» Exercise requirements
Below are records. Return each one exactly as written.

[Stored data]
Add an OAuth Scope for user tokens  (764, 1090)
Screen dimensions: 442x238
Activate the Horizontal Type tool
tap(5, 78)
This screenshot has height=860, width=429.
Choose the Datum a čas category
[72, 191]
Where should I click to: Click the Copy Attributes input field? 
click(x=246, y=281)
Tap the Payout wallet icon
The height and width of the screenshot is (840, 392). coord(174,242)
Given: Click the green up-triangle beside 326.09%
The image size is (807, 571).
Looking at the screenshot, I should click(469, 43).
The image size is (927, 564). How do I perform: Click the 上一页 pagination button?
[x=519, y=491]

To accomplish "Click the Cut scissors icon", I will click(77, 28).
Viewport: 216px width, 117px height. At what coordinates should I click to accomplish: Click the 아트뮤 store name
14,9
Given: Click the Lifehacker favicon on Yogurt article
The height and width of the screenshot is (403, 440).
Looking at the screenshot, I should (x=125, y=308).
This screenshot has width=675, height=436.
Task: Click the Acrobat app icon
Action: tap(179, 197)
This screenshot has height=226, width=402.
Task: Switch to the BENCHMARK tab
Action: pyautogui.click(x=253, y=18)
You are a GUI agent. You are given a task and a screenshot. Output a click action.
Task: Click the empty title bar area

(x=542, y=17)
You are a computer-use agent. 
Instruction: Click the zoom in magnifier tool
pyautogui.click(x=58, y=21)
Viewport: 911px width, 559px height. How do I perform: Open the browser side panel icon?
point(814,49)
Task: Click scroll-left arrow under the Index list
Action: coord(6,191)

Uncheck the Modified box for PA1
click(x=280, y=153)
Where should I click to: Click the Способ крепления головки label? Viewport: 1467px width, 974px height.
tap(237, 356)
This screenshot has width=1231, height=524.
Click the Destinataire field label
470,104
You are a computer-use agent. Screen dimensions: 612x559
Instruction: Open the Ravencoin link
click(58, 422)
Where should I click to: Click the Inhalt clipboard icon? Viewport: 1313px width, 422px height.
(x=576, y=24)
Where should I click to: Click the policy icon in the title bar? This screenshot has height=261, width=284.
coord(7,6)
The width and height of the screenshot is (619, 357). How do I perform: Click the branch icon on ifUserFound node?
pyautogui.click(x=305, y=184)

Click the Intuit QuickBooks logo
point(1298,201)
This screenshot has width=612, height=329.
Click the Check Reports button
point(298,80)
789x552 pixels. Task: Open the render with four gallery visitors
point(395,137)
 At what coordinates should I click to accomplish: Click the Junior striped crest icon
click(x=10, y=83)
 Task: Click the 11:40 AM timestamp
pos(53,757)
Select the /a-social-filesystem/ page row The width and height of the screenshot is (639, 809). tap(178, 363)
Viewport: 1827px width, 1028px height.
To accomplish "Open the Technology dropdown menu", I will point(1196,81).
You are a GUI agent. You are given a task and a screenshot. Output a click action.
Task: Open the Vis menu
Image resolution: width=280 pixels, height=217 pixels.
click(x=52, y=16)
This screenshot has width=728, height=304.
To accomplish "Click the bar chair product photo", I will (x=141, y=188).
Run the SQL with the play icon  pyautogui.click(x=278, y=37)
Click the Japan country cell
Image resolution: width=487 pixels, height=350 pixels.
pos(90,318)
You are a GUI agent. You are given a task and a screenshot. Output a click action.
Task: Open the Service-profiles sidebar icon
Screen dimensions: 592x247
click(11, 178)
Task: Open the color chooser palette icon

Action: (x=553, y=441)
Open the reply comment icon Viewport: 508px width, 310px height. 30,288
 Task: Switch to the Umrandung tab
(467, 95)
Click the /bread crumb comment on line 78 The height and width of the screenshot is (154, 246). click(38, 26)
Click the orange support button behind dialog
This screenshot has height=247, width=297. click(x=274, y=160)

» Output
Add an OAuth Scope for user tokens  (764, 1090)
Screen dimensions: 442x238
Activate the Horizontal Type tool
tap(5, 78)
This screenshot has height=860, width=429.
Choose the Datum a čas category
[72, 191]
Where should I click to: Click the Copy Attributes input field? 
click(x=246, y=281)
Tap the Payout wallet icon
The height and width of the screenshot is (840, 392). coord(174,242)
Given: Click the green up-triangle beside 326.09%
The image size is (807, 571).
Looking at the screenshot, I should click(469, 43).
The image size is (927, 564). How do I perform: Click the 上一页 pagination button?
[x=519, y=491]

To accomplish "Click the Cut scissors icon", I will click(77, 28).
Viewport: 216px width, 117px height. At what coordinates should I click to accomplish: Click the 아트뮤 store name
14,9
Given: Click the Lifehacker favicon on Yogurt article
The height and width of the screenshot is (403, 440).
Looking at the screenshot, I should (x=125, y=308).
This screenshot has width=675, height=436.
Task: Click the Acrobat app icon
Action: tap(179, 197)
This screenshot has height=226, width=402.
Task: Switch to the BENCHMARK tab
Action: pyautogui.click(x=253, y=18)
You are a GUI agent. You are given a task and a screenshot. Output a click action.
Task: Click the empty title bar area

(x=542, y=17)
You are a computer-use agent. 
Instruction: Click the zoom in magnifier tool
pyautogui.click(x=58, y=21)
Viewport: 911px width, 559px height. How do I perform: Open the browser side panel icon?
point(814,49)
Task: Click scroll-left arrow under the Index list
Action: coord(6,191)

Uncheck the Modified box for PA1
click(x=280, y=153)
Where should I click to: Click the Способ крепления головки label? Viewport: 1467px width, 974px height.
tap(237, 356)
This screenshot has width=1231, height=524.
Click the Destinataire field label
470,104
You are a computer-use agent. Screen dimensions: 612x559
Instruction: Open the Ravencoin link
click(58, 422)
Where should I click to: Click the Inhalt clipboard icon? Viewport: 1313px width, 422px height.
(x=576, y=24)
Where should I click to: Click the policy icon in the title bar? This screenshot has height=261, width=284.
coord(7,6)
The width and height of the screenshot is (619, 357). How do I perform: Click the branch icon on ifUserFound node?
pyautogui.click(x=305, y=184)

Click the Intuit QuickBooks logo
point(1298,201)
This screenshot has width=612, height=329.
Click the Check Reports button
point(298,80)
789x552 pixels. Task: Open the render with four gallery visitors
point(395,137)
 At what coordinates should I click to accomplish: Click the Junior striped crest icon
click(x=10, y=83)
 Task: Click the 11:40 AM timestamp
pos(53,757)
Select the /a-social-filesystem/ page row The width and height of the screenshot is (639, 809). tap(178, 363)
Viewport: 1827px width, 1028px height.
To accomplish "Open the Technology dropdown menu", I will point(1196,81).
You are a GUI agent. You are given a task and a screenshot. Output a click action.
Task: Open the Vis menu
Image resolution: width=280 pixels, height=217 pixels.
click(x=52, y=16)
This screenshot has width=728, height=304.
To accomplish "Click the bar chair product photo", I will (x=141, y=188).
Run the SQL with the play icon  pyautogui.click(x=278, y=37)
Click the Japan country cell
Image resolution: width=487 pixels, height=350 pixels.
pos(90,318)
You are a GUI agent. You are given a task and a screenshot. Output a click action.
Task: Open the Service-profiles sidebar icon
Screen dimensions: 592x247
click(11, 178)
Task: Open the color chooser palette icon

Action: (x=553, y=441)
Open the reply comment icon Viewport: 508px width, 310px height. 30,288
 Task: Switch to the Umrandung tab
(467, 95)
Click the /bread crumb comment on line 78 The height and width of the screenshot is (154, 246). click(38, 26)
Click the orange support button behind dialog
This screenshot has height=247, width=297. click(x=274, y=160)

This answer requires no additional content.